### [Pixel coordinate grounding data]
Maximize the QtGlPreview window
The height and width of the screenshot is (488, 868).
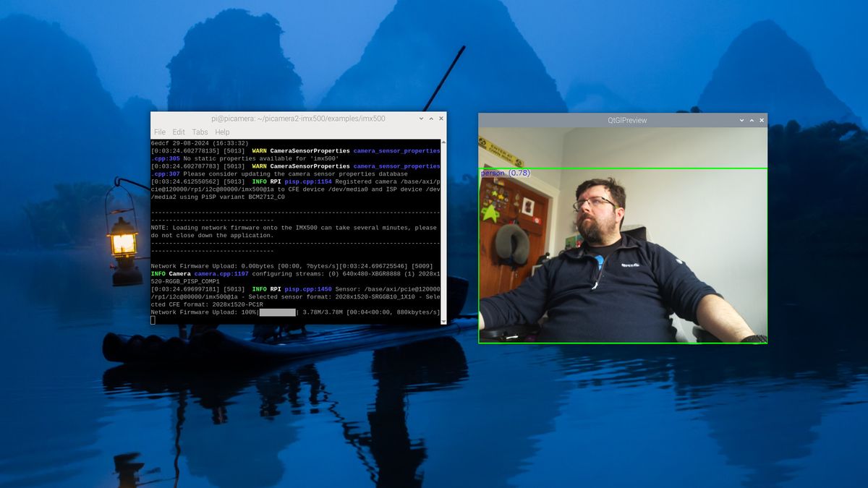coord(751,119)
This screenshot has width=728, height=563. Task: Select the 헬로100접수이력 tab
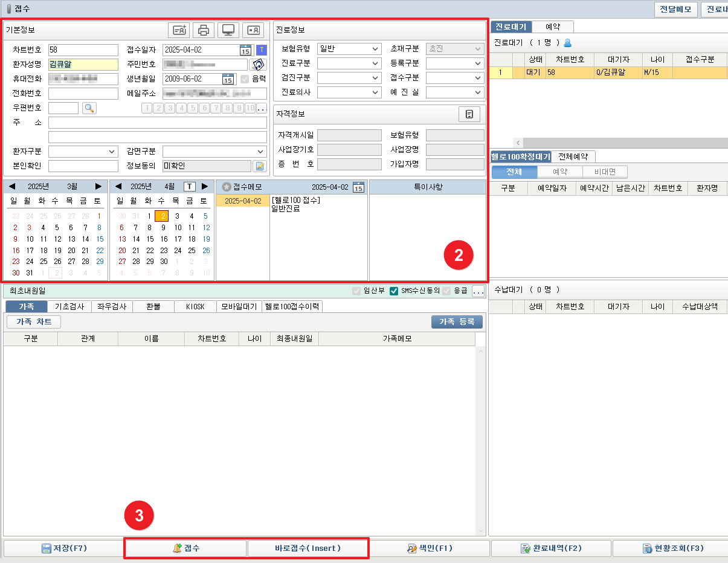coord(292,306)
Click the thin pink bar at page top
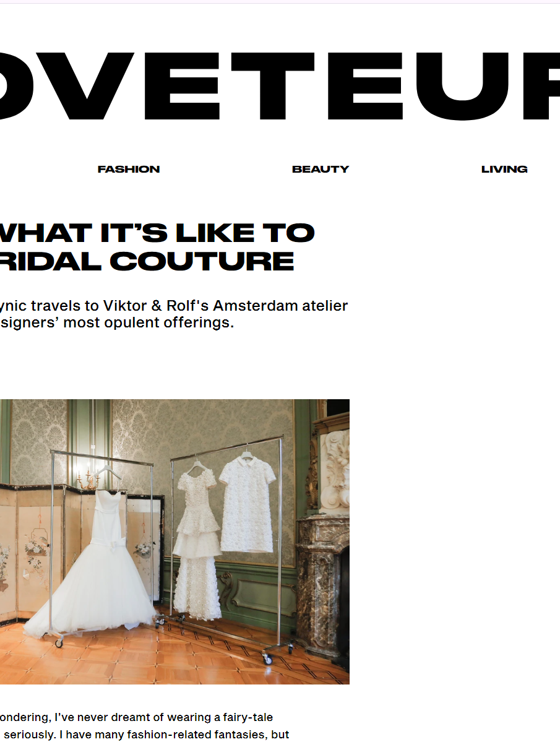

### [TASK INSTRUCTIONS]
Every entry above, pictures excluded, needs to be duplicated exactly.

### [SOLVED EXERCISE]
Maximize the QtGlPreview window
The height and width of the screenshot is (488, 868).
coord(751,119)
This screenshot has width=728, height=563. Task: Select the 헬로100접수이력 tab
coord(292,306)
Click the thin pink bar at page top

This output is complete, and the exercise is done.